Principle:Ollama Ollama ModelArchitecture
| Knowledge Sources | |
|---|---|
| Domains | Model Architecture, Registry Pattern |
| Last Updated | 2025-02-15 00:00 GMT |
Overview
Model Architecture Registration and Dispatch provides a mechanism for defining, registering, and instantiating architecture-specific model implementations, enabling Ollama to support a wide variety of LLM architectures through a common interface and dynamic dispatch system.
Core Concepts
Architecture Registry
Each model architecture (Llama, Gemma, Qwen, Mistral, etc.) registers itself with a central registry that maps architecture name strings to constructor functions. When a model is loaded, its metadata specifies the architecture name, and the registry dispatches to the corresponding constructor. This pattern follows the classic factory/registry design, allowing new architectures to be added without modifying the core loading infrastructure.
Model Interface
All architecture implementations conform to a common Model interface that defines the forward pass contract. This interface requires methods for processing input tokens through the model's layers and producing output logits. Additional optional interfaces can be implemented for capabilities like multimodal input processing or architecture-specific cache configuration.

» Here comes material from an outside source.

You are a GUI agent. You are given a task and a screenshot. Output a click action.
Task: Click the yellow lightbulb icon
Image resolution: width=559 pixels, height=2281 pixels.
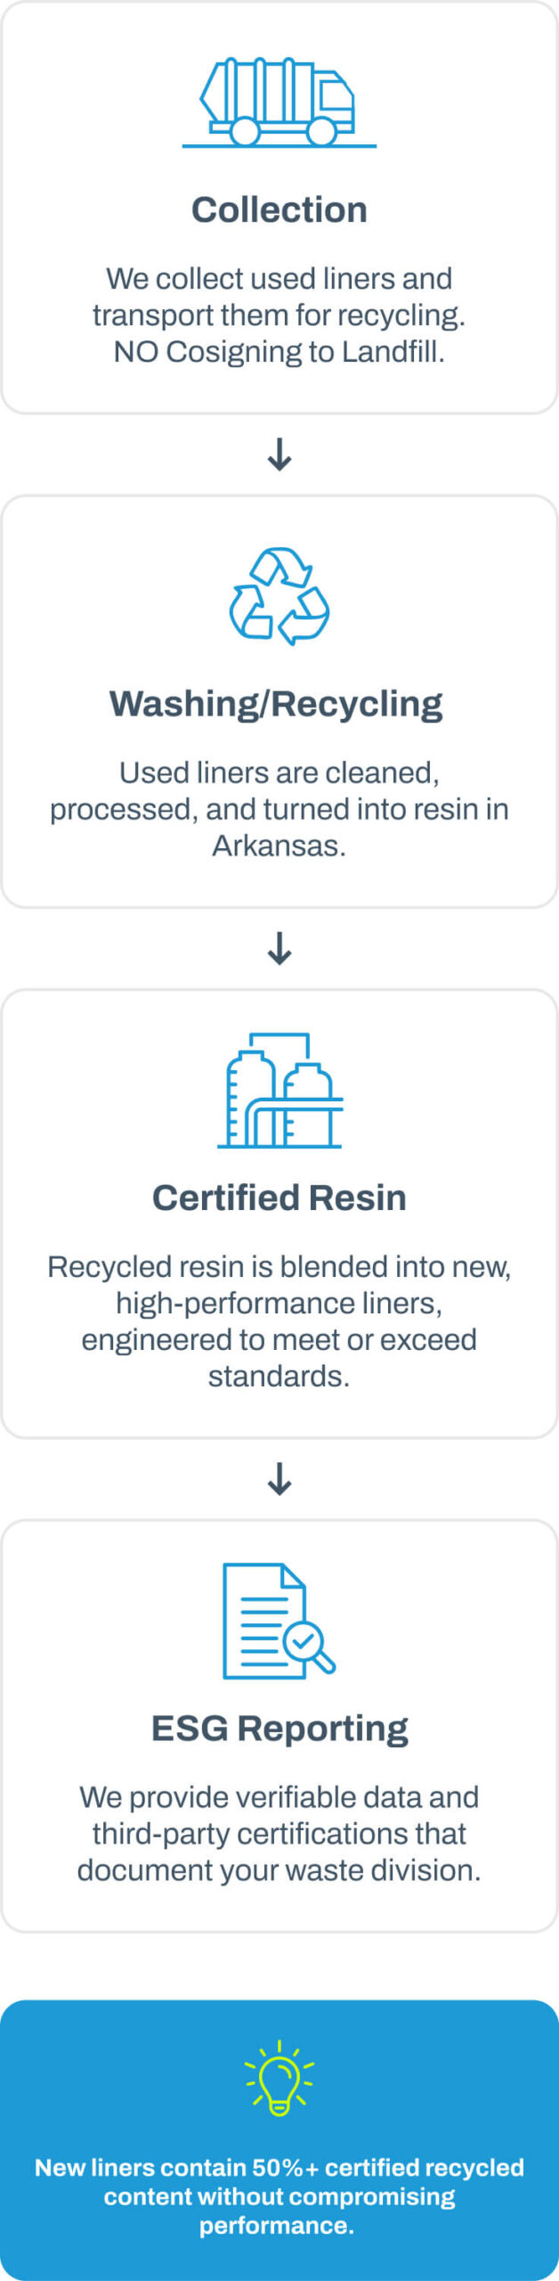(280, 2078)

Architecture-Specific Layers
While all architectures share the same interface, each defines its own layer structure internally. For instance, a Llama model uses RMSNorm with rotary position embeddings and grouped-query attention, while a BERT model uses LayerNorm with absolute position embeddings and bidirectional attention. The architecture registration system allows each to define its layer stack, attention mechanism, and normalization strategy independently.
Converter Dispatch
The architecture registry also plays a role during model conversion. When importing weights from HuggingFace SafeTensors format, the converter must know the architecture to correctly map tensor names and apply architecture-specific transformations. Each architecture registers a converter alongside its runtime implementation.
Implementation Notes
Architecture implementations live under model/models/ with each architecture in its own subdirectory (e.g., model/models/llama/, model/models/gemma3/, model/models/qwen2/). The registry in model/models/models.go maps architecture strings to constructors. Converter implementations under convert/ follow a parallel registration pattern with files like convert_llama.go, convert_gemma.go, etc.